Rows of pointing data
+ + + +
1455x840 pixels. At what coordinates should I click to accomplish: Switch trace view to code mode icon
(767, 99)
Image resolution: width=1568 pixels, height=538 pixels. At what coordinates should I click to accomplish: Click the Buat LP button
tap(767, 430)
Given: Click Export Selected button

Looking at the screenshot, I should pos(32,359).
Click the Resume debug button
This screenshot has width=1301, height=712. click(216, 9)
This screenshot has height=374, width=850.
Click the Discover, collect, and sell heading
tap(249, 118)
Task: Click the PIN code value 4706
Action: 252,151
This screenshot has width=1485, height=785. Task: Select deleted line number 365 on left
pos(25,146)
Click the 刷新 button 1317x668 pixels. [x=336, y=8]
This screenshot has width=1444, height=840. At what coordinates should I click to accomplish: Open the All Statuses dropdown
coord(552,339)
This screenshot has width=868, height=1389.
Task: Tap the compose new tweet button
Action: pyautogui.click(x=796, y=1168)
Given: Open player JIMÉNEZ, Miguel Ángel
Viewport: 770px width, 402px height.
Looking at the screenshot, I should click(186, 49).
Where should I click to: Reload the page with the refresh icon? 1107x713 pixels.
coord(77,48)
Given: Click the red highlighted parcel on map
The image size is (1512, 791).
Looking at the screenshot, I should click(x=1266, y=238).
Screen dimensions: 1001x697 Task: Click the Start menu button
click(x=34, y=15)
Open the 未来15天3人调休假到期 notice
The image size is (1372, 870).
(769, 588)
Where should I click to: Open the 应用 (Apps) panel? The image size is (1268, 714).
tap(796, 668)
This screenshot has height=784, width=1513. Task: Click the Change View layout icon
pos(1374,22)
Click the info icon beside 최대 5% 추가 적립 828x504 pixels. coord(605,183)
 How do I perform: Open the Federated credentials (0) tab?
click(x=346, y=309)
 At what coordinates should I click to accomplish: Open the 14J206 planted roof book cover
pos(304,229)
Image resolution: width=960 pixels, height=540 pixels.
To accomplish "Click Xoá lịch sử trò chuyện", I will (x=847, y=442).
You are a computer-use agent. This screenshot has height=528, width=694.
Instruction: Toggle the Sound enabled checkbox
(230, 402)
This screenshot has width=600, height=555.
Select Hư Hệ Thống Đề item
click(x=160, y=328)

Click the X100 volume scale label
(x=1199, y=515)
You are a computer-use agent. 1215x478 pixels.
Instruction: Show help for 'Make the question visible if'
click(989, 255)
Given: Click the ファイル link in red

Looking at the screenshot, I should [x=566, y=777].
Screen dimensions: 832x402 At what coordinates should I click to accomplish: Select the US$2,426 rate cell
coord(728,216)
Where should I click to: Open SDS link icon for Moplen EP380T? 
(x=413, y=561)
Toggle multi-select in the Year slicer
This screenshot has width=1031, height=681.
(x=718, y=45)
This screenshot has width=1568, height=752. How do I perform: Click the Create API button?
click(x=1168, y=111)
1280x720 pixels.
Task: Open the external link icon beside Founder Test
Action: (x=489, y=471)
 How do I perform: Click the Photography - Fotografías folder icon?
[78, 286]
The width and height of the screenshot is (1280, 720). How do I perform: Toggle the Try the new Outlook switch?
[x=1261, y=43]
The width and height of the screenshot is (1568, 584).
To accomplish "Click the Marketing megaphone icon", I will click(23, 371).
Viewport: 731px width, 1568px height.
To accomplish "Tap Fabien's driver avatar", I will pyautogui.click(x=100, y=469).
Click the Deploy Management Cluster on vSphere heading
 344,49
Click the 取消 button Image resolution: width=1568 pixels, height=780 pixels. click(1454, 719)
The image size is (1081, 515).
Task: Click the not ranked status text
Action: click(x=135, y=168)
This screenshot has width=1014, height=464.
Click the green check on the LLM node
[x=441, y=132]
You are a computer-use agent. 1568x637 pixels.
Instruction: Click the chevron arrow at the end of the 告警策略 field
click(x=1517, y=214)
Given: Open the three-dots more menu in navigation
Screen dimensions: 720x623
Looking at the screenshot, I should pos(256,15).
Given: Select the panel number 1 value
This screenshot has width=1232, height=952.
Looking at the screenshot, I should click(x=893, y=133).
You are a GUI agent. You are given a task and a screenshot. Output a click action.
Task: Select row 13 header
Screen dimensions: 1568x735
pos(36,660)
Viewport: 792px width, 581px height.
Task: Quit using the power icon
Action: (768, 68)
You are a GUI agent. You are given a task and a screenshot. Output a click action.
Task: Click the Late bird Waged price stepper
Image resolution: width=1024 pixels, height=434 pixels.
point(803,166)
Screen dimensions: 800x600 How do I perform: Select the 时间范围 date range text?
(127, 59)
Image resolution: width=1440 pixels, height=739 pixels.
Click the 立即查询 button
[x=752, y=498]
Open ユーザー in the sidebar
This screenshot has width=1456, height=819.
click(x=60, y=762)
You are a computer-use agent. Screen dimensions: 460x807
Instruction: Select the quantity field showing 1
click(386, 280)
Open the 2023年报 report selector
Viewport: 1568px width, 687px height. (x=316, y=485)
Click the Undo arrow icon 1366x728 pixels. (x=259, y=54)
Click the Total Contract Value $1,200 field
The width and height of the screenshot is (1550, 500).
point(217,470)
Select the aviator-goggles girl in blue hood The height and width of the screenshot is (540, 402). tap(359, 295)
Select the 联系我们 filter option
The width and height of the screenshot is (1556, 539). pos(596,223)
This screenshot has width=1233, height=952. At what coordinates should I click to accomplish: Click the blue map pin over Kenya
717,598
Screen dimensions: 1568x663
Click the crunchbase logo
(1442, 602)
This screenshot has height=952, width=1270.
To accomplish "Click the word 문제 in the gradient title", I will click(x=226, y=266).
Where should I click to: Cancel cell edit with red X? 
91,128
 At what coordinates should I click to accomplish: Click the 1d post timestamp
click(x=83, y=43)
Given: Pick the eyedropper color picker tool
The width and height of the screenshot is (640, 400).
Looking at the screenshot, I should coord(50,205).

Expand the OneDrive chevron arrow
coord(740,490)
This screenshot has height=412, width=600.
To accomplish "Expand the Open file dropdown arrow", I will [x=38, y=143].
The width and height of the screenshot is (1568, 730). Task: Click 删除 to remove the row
+ + + +
__Request__
Rewrite all of the records above, putting "Which point should I click to carry out" wherever "At what coordinates should I click to accomplish" occurs and leaving every other part unchanged.

__Solution for this task__
1455x840 pixels. Which point should I click to carry out: Switch trace view to code mode icon
(767, 99)
Image resolution: width=1568 pixels, height=538 pixels. Which point should I click to carry out: Click the Buat LP button
tap(767, 430)
Given: Click Export Selected button

Looking at the screenshot, I should pos(32,359).
Click the Resume debug button
This screenshot has width=1301, height=712. click(216, 9)
This screenshot has height=374, width=850.
Click the Discover, collect, and sell heading
tap(249, 118)
Task: Click the PIN code value 4706
Action: 252,151
This screenshot has width=1485, height=785. Task: Select deleted line number 365 on left
pos(25,146)
Click the 刷新 button 1317x668 pixels. [x=336, y=8]
This screenshot has width=1444, height=840. Which point should I click to carry out: Open the All Statuses dropdown
coord(552,339)
This screenshot has width=868, height=1389.
Task: Tap the compose new tweet button
Action: pyautogui.click(x=796, y=1168)
Given: Open player JIMÉNEZ, Miguel Ángel
Viewport: 770px width, 402px height.
Looking at the screenshot, I should click(186, 49).
Where should I click to: Reload the page with the refresh icon? 1107x713 pixels.
coord(77,48)
Given: Click the red highlighted parcel on map
The image size is (1512, 791).
Looking at the screenshot, I should click(x=1266, y=238).
Screen dimensions: 1001x697 Task: Click the Start menu button
click(x=34, y=15)
Open the 未来15天3人调休假到期 notice
The image size is (1372, 870).
(769, 588)
Where should I click to: Open the 应用 (Apps) panel? The image size is (1268, 714).
tap(796, 668)
This screenshot has height=784, width=1513. Task: Click the Change View layout icon
pos(1374,22)
Click the info icon beside 최대 5% 추가 적립 828x504 pixels. coord(605,183)
 How do I perform: Open the Federated credentials (0) tab?
click(x=346, y=309)
 Which point should I click to carry out: Open the 14J206 planted roof book cover
pos(304,229)
Image resolution: width=960 pixels, height=540 pixels.
To accomplish "Click Xoá lịch sử trò chuyện", I will (x=847, y=442).
You are a computer-use agent. This screenshot has height=528, width=694.
Instruction: Toggle the Sound enabled checkbox
(230, 402)
This screenshot has width=600, height=555.
Select Hư Hệ Thống Đề item
click(x=160, y=328)

Click the X100 volume scale label
(x=1199, y=515)
You are a computer-use agent. 1215x478 pixels.
Instruction: Show help for 'Make the question visible if'
click(989, 255)
Given: Click the ファイル link in red

Looking at the screenshot, I should [x=566, y=777].
Screen dimensions: 832x402 Which point should I click to carry out: Select the US$2,426 rate cell
coord(728,216)
Where should I click to: Open SDS link icon for Moplen EP380T? 
(x=413, y=561)
Toggle multi-select in the Year slicer
This screenshot has width=1031, height=681.
(x=718, y=45)
This screenshot has width=1568, height=752. How do I perform: Click the Create API button?
click(x=1168, y=111)
1280x720 pixels.
Task: Open the external link icon beside Founder Test
Action: (x=489, y=471)
 How do I perform: Click the Photography - Fotografías folder icon?
[78, 286]
The width and height of the screenshot is (1280, 720). How do I perform: Toggle the Try the new Outlook switch?
[x=1261, y=43]
The width and height of the screenshot is (1568, 584).
To accomplish "Click the Marketing megaphone icon", I will click(23, 371).
Viewport: 731px width, 1568px height.
To accomplish "Tap Fabien's driver avatar", I will pyautogui.click(x=100, y=469).
Click the Deploy Management Cluster on vSphere heading
 344,49
Click the 取消 button Image resolution: width=1568 pixels, height=780 pixels. click(1454, 719)
The image size is (1081, 515).
Task: Click the not ranked status text
Action: click(x=135, y=168)
This screenshot has width=1014, height=464.
Click the green check on the LLM node
[x=441, y=132]
You are a computer-use agent. 1568x637 pixels.
Instruction: Click the chevron arrow at the end of the 告警策略 field
click(x=1517, y=214)
Given: Open the three-dots more menu in navigation
Screen dimensions: 720x623
Looking at the screenshot, I should pos(256,15).
Given: Select the panel number 1 value
This screenshot has width=1232, height=952.
Looking at the screenshot, I should click(x=893, y=133).
You are a GUI agent. You are given a task and a screenshot. Output a click action.
Task: Select row 13 header
Screen dimensions: 1568x735
pos(36,660)
Viewport: 792px width, 581px height.
Task: Quit using the power icon
Action: (768, 68)
You are a GUI agent. You are given a task and a screenshot. Output a click action.
Task: Click the Late bird Waged price stepper
Image resolution: width=1024 pixels, height=434 pixels.
point(803,166)
Screen dimensions: 800x600 How do I perform: Select the 时间范围 date range text?
(127, 59)
Image resolution: width=1440 pixels, height=739 pixels.
Click the 立即查询 button
[x=752, y=498]
Open ユーザー in the sidebar
This screenshot has width=1456, height=819.
click(x=60, y=762)
You are a computer-use agent. Screen dimensions: 460x807
Instruction: Select the quantity field showing 1
click(386, 280)
Open the 2023年报 report selector
Viewport: 1568px width, 687px height. (x=316, y=485)
Click the Undo arrow icon 1366x728 pixels. (x=259, y=54)
Click the Total Contract Value $1,200 field
The width and height of the screenshot is (1550, 500).
point(217,470)
Select the aviator-goggles girl in blue hood The height and width of the screenshot is (540, 402). tap(359, 295)
Select the 联系我们 filter option
The width and height of the screenshot is (1556, 539). pos(596,223)
This screenshot has width=1233, height=952. Which point should I click to carry out: Click the blue map pin over Kenya
717,598
Screen dimensions: 1568x663
Click the crunchbase logo
(1442, 602)
This screenshot has height=952, width=1270.
To accomplish "Click the word 문제 in the gradient title", I will click(x=226, y=266).
Where should I click to: Cancel cell edit with red X? 
91,128
 Which point should I click to carry out: Click the 1d post timestamp
click(x=83, y=43)
Given: Pick the eyedropper color picker tool
The width and height of the screenshot is (640, 400).
Looking at the screenshot, I should coord(50,205).

Expand the OneDrive chevron arrow
coord(740,490)
This screenshot has height=412, width=600.
To accomplish "Expand the Open file dropdown arrow", I will [x=38, y=143].
The width and height of the screenshot is (1568, 730). Task: Click 删除 to remove the row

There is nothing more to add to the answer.